◆ Selection ◆
From Kent State to Ferguson - The American Spectator | USA News and Politics
From Kent State to Ferguson
by
Ah, social justice. Here we go again—and it is again. Consider these words:
The first issue is the unfilled promise of full justice and dignity for Blacks and other minorities. Blacks, like many others of different races and ethnic origins, are demanding today that the pledges of the Declaration of Independence and the Emancipation Proclamation be fulfilled now. Full social justice and dignity—an end to racism in all its human, social and cultural forms—is a central demand of today’s students—black, brown, and white.
This might sound like something coming out of Ferguson, Missouri, right now. But in fact I have just quoted the preface to a report by the President’s Commission on Campus Unrest issued in September, 1970 following the shooting of four white students at Ohio’s Kent State University by the Ohio National Guard on May 4. The Kent State shootings were followed in turn eleven days later by the police killing of two students, both black, at Mississippi’s Jackson State.

President Richard Nixon appointed the commission in the wake of a wave of violence that followed Nixon’s decision to invade Cambodia in April of that year as part of his effort to end the Vietnam War. College campuses erupted in chaos all over the country, as in fact they had been doing with increasing frequency throughout the past decade.
 
Nixon’s televised announcement on Cambodia came on the night of April 30. The rage set in minutes after he went off the air. The commission would later recount the story, reporting that on May 2, a mere two days after Nixon’s speech:
The ROTC building at Kent State was set afire. On May 4, Kent State students congregated  on the university Commons and defied an order by the Guard to disperse. Guardsmen proceeded to disperse the crowd. The students then began to taunt Guard units and to throw rocks. The guardsmen fired tear gas into the crowd, and then some fired their weapons. Four students were killed, and nine were wounded.

◆ Given problem A ◆
List each specific calendar date, given as a month and day, that appears in the Kent State article, naming each date once.
◆ Given problem B ◆
According to the Kent State article, how many students were wounded when the guardsmen fired?
◆ Given problem C ◆
Extend the Kent State article beyond its final sentence.
The entries that come next have no connection to the article about Kent State and Ferguson.

◆ Entries provided ◆
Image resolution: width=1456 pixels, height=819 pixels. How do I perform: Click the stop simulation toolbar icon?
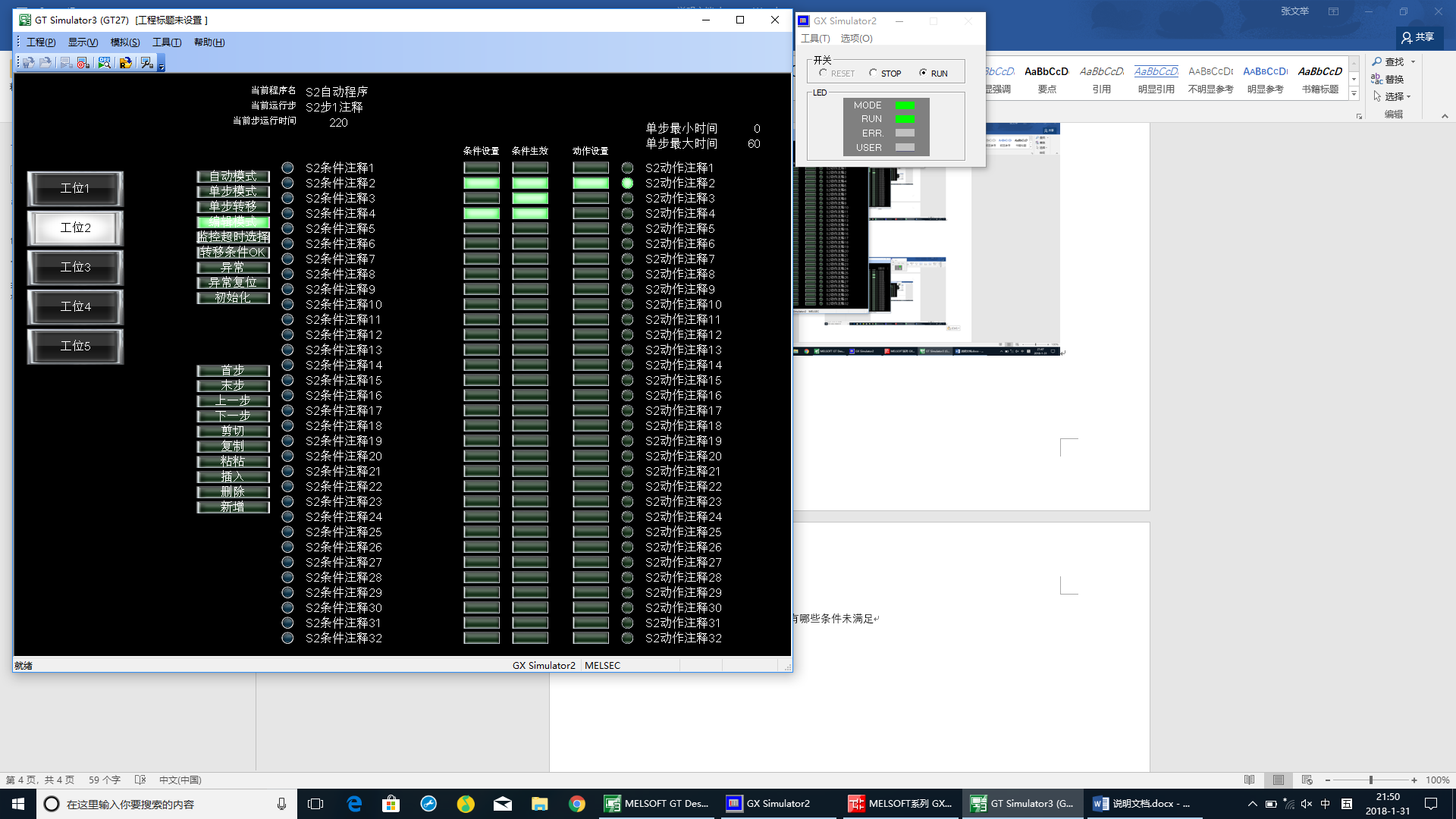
...
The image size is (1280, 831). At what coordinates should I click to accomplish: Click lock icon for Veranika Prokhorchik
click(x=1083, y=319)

◆ Exercise result A ◆
May 4, April 30, May 2

◆ Exercise result B ◆
Nine students were wounded.

◆ Exercise result C ◆
The Commission’s report goes on to say that:
[In the] six days after the President’s announcement of the Cambodian incursion, but prior to the deaths at Kent State, some twenty new student strikes had begun each day. During the four days that followed the Kent killings, there were a hundred or more strikes each day. A student strike center located at Brandeis University reported that, by the 10th of May, 448 were either still affected by some sort of strike or completely closed down.
 
Ten days after the events at Kent State there were disturbances at Jackson State College, a black school in Jackson, Mississippi. On the night of May 14, students threw bricks and bottles at passing white motorists, a truck was set ablaze, and city and state police, called to protect firemen, were harassed by the crowd. Some policemen fired a fusillade into a girls’ dormitory. Two Blacks were killed, and at least twelve were wounded. 
The Commission report notes that “nearly one third of the approximately 2,500 colleges and universities in America had experienced some kind of protest activity.”  As the summer was coming to an end, “the University of Wisconsin’s mathematics research center at Madison was destroyed by a bomb. A researcher was killed, and four other people were injured.”

The more things change the more they remain the same.

 
The American left has not changed. Those that are in Ferguson today rioting and looting in the name of social justice—the New Black Panthers are on the scene demanding death for the policeman involved—are merely the descendants of all those kids from 1970. And let it be noted that the vast majority of those kids in 1970 were white middle-class kids who launched a wave of violence in the spring and summer of 1970 because they objected to American foreign policy. Say again, American foreign policy.

Consider two other recent incidents involving police shootings. Cameron Redus, described in this account of his death as a “star student” at the University of the Incarnate Word (a Catholic university in San Antonio, Texas), was shot five times by the police—once in the back. James Whitehead, a Marine Corps veteran killed in 2010 in Orange, Texas, shot as he sat in his pickup truck after a parking lot altercation—by an off-duty black cop. Where were all the media cameras? Where was Al Sharpton? Where was the president? Why no riots? Why didn’t the governor feel the need to call in the National Guard? Is it because both victims were white? And therefore didn’t fit the social justice racial template?

What is at work in Ferguson—as it was at work back there in 1970 with those anti-war protests—is the leftist mindset that violence is always a useful tool in the name of so-called “social justice.” Social justice isn’t about “justice”; much less is it about racism. It’s about left-wingism.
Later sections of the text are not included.